A further 100-gun ship was ordered in 1794 to Sir William Rule’s design, and Caledonia was laid down on the first day of 1805 on the slipway recently vacated by the Hibernia. Earlier it had been decided to make her carry 120 guns, and the Surveyor amended his design to this effect. This draught shows the ship as completed, and is notable for the first appearance of the built-up or ‘round’ bow in a First Rate; even the traditional flat stern is more upright, and she has solid barricades along the upperworks. She was altered in the late 1820s, when she was widened, given a circular stern, and acquired a more uniform ordnance of 32-pounder guns on all three decks. Initially 63cwt guns were supplied for the lower deck, but this weight made her lower gunports too close to the waterline, and in 1831 the Admiralty instructed them to be replaced by ones of 55cwt. At the same time her galley was moved up to the upper deck, and her sick berth moved up to the middle deck.
In November 1794 a new First Rate was ordered for the Royal Navy. Although it was at first intended that she should be a 100-gun ship, Rule’s design was eventually altered to make her a 120-gun ship, the largest warship yet built for the British, measuring over 2600 tons. Later alterations saw nearly a foot added to her planned breadth, raising her size to over 2700 tons. With the urgent need for smaller battlefleet ships, which could be built quicker, she was not laid down until 1805, and was finally launched in June 1808. The Caledonia, as she was named, was an immediate success, widely regarded as the finest First Rate so far built. Most subsequent First Rates followed her design, and its essentials were to be maintained for almost the whole of the remaining sailing era.
Having looked at the way in which the basic concept of the First Rate (and its ordnance) was expanded over the last decade of the eighteenth century, we now need to retrace our steps a little to the start of that decade, and look at other events during that period, particularly the consequences of the fresh war which broke out in 1793. In early 1790 there were five First Rates, each of 100 guns, including the Queen Charlotte, lying finished on the stocks but not yet launched. Each had a complement of 850, which was reduced to 837 from 16 April 1794; eight carronades were added to the Establishment from 19 November 1794 – two 32-pounders (on the forecastle) and six 24-pounders (on the roundhouse).

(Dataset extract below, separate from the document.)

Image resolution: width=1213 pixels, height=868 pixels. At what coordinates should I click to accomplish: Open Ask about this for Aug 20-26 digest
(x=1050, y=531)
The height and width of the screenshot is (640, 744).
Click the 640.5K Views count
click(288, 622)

Under construction was a larger three-decker of 112 guns (still with 837 men), while even larger First Rates of 120 guns (and 865 men) were to be built by 1815. The remaining 42-pounders on some vessels’ gundecks began to be replaced by 32-pounders from 1790, although the process continued beyond the turn of the century.
The nominal strength of the Royal Navy was increased by three First Rates captured from the enemy during this time: the Commerce de Marseille, a French 120-gun ship brought away from Toulon in 1793; and two Spanish 112-gun ships captured off Cape St Vincent on 14 February 1797, the Salvador del Mundo and the San Josef (retaining their names). Only the last proved of any real value as a fighting unit, but the Salvador del Mundo was commissioned for a short period of sea service.

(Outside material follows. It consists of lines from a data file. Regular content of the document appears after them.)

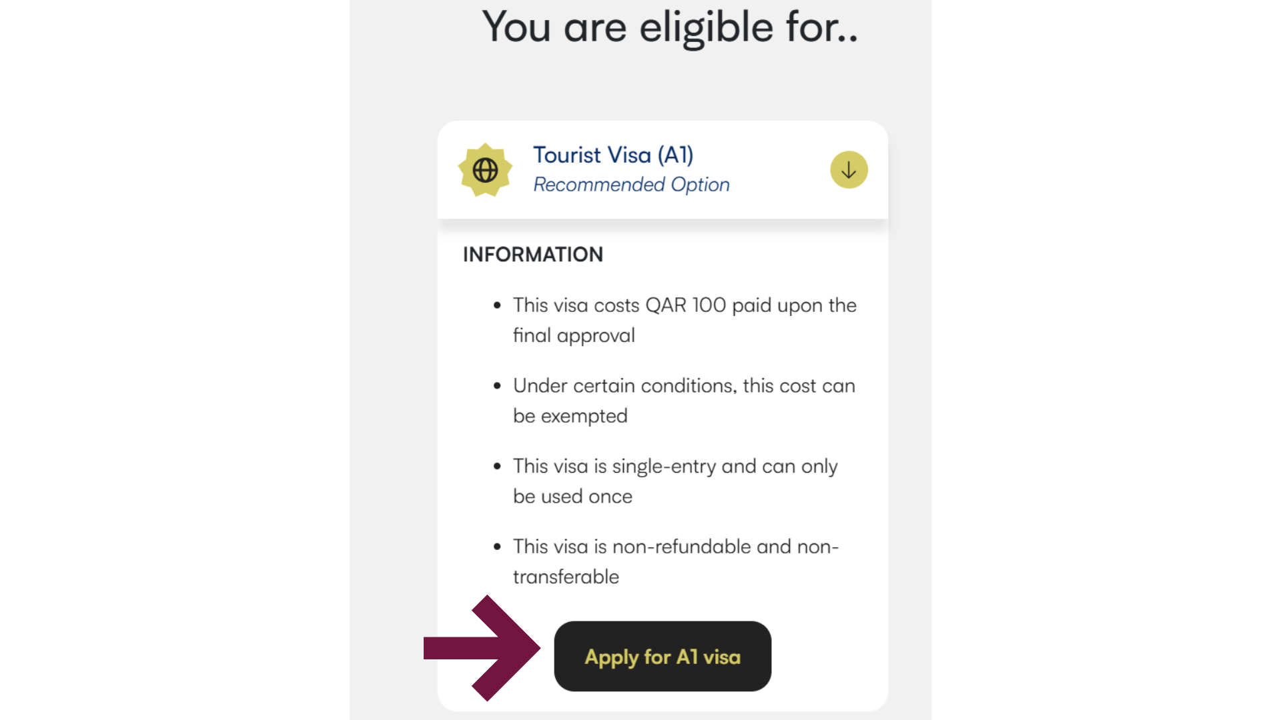Screen dimensions: 1281x720
Task: Click the "Under certain conditions" bullet text
Action: tap(684, 386)

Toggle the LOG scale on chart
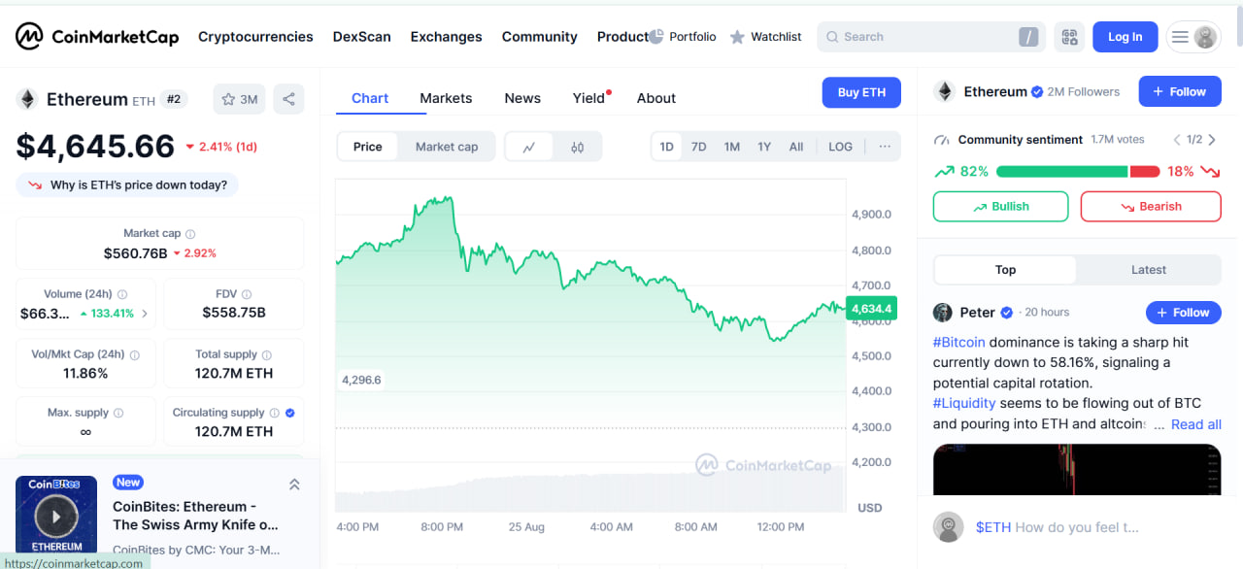tap(840, 147)
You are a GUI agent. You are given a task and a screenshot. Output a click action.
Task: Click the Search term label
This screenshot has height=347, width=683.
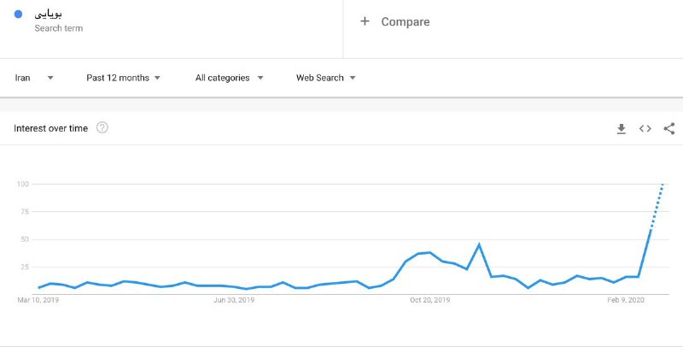(59, 28)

On the other side of the balance sheet, the Royal Navy suffered its most grievous loss of the French Revolutionary War on 17 March 1800 when the Queen Charlotte, Lord Keith’s flagship in the Mediterranean, caught fire by accident and eventually blew up off Leghorn. The fire started aft around 6am and burnt for several hours before it became obvious that she was unsaveable. Major efforts by her consorts to save men as they abandoned ship were hampered by the fear of explosion, and some 690 were lost, including her commander, Captain Andrew Todd (Admiral Keith was ashore at the time).
A replacement to the same Hunt design (and repeating the same name) was ordered by Earl Saint Vincent’s incoming Board in July 1801, although the keel for the new ship was not laid down until October 1805 since priority was being given to ships which could be brought into service quickly. She differed little from her predecessor, except to mount a more extensive carronade establishment – fourteen 32-pounder carronades disposed two to the forecastle and twelve on the quarterdeck (reducing the long 12-pounder guns to a single pair of chase guns in each location), and six 18-pounder carronades on the roundhouse deck.
Although not launched until May 1810, the second Queen Charlotte was to have a long career. Following the Napoleonic War, she was re-rated as a 108-gun ship from February 1817. Eventually she was renamed Excellent (on 31 December 1859) as a gunnery training hulk, and was not sold to be broken up until January 1892.